Hay a muchos lectores y comentaristas que parece que les encanta escandalizarse con las cosas que Michel Houellebecq cuenta. Ésa es posiblemente una de las razones fundamentales de su éxito comercial: voy a leerlo para estar en contra. Pero nadie me podrá negar la honesta y antipática sinceridad con la que desvela sus mas ocultos sentimientos por boca de los distintos narradores que dirigen en primera persona el relato de la acción. Casi todos le acusan de todo: racista, misógino, pornográfico, antieuropeo, nihilista y, sobre todo, cómo no, de machista radical. Si alguien lee con cierta devoción objetiva Serotonina observará el amor y la ternura infinitas que le procura la mujer, y las protagonistas en general. Sólo el narrador protagonista es responsable del fracaso del amor frente a mujeres, de las que apenas nos deja unas pinceladas, en las que se aprecia ese don de entereza, fuerza y centralidad de las que el narrador carece. No se puede más que calificar de magistral cómo en dos líneas es capaz de resumir el inacabable entuerto de la infidelidad, motivo enorme de toda la literatura universal.

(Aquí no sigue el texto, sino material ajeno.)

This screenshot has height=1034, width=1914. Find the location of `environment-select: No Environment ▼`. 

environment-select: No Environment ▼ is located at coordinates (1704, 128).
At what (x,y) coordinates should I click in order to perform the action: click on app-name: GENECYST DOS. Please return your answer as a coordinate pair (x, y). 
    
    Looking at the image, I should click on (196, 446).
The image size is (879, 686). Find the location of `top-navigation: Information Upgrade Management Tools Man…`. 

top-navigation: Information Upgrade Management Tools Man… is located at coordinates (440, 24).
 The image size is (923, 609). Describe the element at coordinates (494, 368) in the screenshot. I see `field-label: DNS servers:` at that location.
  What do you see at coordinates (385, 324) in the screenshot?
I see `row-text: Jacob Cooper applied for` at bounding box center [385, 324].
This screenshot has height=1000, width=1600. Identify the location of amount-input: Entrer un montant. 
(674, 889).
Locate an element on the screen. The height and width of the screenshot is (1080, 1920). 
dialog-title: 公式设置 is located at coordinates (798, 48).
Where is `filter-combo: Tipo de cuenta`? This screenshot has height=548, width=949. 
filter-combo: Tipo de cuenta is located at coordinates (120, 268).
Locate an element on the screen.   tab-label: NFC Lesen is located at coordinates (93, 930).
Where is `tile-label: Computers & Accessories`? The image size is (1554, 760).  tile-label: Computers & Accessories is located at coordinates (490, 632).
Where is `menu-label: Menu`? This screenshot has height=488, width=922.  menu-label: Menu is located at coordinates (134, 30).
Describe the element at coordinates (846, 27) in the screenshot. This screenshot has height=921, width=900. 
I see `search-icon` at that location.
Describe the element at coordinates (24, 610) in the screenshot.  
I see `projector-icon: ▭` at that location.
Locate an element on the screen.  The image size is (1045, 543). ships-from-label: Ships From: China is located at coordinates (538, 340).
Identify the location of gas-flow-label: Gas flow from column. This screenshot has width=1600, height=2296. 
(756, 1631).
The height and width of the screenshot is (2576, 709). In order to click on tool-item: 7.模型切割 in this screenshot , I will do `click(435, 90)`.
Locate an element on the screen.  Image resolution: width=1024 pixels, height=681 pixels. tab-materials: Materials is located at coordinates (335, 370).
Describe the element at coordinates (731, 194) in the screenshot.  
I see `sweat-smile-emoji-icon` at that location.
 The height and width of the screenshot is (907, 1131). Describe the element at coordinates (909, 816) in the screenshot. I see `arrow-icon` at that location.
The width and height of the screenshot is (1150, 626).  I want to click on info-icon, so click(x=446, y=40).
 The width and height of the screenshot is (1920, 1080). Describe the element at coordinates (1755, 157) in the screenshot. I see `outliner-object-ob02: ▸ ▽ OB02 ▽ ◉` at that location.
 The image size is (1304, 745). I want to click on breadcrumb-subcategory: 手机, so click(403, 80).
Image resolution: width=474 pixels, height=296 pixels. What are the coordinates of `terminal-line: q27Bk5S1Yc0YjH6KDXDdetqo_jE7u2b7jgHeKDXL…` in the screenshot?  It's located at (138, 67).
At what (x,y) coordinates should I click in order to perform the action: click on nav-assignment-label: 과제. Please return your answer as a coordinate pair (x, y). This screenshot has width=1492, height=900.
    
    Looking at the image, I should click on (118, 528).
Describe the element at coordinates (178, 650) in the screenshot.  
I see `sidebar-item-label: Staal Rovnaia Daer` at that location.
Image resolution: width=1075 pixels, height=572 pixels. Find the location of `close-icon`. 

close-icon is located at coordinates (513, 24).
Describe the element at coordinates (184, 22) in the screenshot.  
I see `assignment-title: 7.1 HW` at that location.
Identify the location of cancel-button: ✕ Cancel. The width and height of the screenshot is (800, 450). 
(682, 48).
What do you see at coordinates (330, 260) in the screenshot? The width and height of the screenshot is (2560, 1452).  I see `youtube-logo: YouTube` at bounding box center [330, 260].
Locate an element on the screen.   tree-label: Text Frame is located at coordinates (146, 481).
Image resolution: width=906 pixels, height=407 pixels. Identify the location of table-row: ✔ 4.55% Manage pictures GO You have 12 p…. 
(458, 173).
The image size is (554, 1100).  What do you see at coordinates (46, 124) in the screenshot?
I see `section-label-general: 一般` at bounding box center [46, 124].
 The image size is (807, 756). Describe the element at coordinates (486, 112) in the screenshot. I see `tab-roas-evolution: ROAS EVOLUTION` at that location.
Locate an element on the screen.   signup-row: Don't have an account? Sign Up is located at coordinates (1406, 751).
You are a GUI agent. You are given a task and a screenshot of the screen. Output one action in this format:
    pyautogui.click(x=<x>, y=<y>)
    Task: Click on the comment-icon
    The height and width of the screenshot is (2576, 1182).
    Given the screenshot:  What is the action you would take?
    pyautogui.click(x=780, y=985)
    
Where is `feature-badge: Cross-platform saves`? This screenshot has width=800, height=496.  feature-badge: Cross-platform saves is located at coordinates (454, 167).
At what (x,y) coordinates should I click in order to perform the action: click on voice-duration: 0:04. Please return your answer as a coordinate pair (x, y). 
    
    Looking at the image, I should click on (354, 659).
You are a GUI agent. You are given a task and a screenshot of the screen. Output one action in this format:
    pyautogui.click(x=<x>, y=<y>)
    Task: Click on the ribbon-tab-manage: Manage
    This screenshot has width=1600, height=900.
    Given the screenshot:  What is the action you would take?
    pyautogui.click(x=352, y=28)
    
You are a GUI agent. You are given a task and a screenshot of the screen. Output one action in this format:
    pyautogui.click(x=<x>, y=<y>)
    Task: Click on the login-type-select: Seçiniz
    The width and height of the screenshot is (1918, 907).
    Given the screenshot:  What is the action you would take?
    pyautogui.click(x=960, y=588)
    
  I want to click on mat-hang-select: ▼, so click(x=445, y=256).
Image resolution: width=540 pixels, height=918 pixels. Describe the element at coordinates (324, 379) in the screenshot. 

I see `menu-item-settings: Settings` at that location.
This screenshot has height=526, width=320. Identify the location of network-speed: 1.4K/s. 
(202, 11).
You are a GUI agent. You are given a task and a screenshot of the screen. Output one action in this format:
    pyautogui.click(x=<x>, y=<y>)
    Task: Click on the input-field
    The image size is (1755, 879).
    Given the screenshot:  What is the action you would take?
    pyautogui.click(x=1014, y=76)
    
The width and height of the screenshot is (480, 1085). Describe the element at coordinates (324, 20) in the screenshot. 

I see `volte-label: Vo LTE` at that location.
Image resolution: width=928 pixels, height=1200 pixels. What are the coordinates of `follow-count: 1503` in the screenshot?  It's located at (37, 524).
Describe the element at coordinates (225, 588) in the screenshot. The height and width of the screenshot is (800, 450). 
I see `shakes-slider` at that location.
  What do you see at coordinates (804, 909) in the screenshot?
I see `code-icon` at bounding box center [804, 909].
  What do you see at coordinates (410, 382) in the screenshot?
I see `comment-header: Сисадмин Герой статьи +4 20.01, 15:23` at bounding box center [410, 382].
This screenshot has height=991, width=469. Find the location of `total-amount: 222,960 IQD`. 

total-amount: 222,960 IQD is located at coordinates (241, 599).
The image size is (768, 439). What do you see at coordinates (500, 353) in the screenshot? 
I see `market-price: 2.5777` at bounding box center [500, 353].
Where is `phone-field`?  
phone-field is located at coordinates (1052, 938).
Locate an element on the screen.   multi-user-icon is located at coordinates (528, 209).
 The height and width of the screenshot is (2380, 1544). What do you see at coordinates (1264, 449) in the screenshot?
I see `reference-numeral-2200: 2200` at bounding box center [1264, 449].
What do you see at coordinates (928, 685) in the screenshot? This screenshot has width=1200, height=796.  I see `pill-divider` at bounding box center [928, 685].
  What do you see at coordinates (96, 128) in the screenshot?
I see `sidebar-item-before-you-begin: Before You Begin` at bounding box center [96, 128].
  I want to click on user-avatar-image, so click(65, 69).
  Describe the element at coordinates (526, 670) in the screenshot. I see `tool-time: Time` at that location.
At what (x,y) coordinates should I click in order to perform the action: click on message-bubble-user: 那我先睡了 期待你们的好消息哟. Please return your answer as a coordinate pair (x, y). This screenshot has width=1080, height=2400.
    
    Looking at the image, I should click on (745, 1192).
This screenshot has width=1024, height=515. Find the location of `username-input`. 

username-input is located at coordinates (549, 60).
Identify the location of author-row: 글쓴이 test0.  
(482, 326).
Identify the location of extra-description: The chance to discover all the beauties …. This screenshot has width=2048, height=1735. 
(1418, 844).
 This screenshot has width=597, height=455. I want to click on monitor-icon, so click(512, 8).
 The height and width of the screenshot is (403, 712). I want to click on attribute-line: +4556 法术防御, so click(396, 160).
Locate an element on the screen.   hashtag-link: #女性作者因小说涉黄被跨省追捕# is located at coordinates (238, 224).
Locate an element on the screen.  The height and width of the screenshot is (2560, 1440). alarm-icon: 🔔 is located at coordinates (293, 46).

Florent-Claude es un apestado de la civilización occidental: «…nada parecía frenar mi camino hacia la aniquilación», (pág. 247). Un apestado que nos deja en sus relatos diversos, variados y contundentes motivos para sentirse un desesperanzado absoluto. Y el amor, que podría ser la única causa y motivo de su redención no le sirve, por eso, por apestado. «Se está muriendo de pena», le dice el doctor Azote. Y el modo y manera de aniquilación para el que parece programado, la pena, le lleva, después de un loco intento de rehabilitación a través del asesinato de la persona más inocente, a una nueva tortura en la que debe definir ante el lector el modo y manera en que perpetrará esa supuesta aniquilación. Páginas estremecedoras donde las halla con una reflexión implícita sobre la sociedad moderna: la soledad de la gran ciudad, la soledad de los ancianos o de los que ya están convencidos de que lo son.
No ceja Houellebecq ni por un momento de incomodar al lector y en las páginas semifinales del libro deja caer una reflexiones en torno a Proust y Thomas Man, perfectamente aplicables a Cervantes, en las que contrapone el valor de la obra de los creadores con la verdad de su pensamiento íntimo. ¿Qué es lo que vale, amigo mío, tu gran obra o la belleza (se habla del cuerpo) que te rodea por la que perderías la cabeza en un solo instante? Algo así le dedicó Unamuno a Cervantes, perdón, a don Quijote que según todas las leyendas, como Florent-Claude, era un alter ego del autor.
Arturo Lorenzo.
Madrid, febrero de 2019
Excelente aporte a la literatura y nada mejor que deslizar los ojos a través de las veredas del autor en su obra.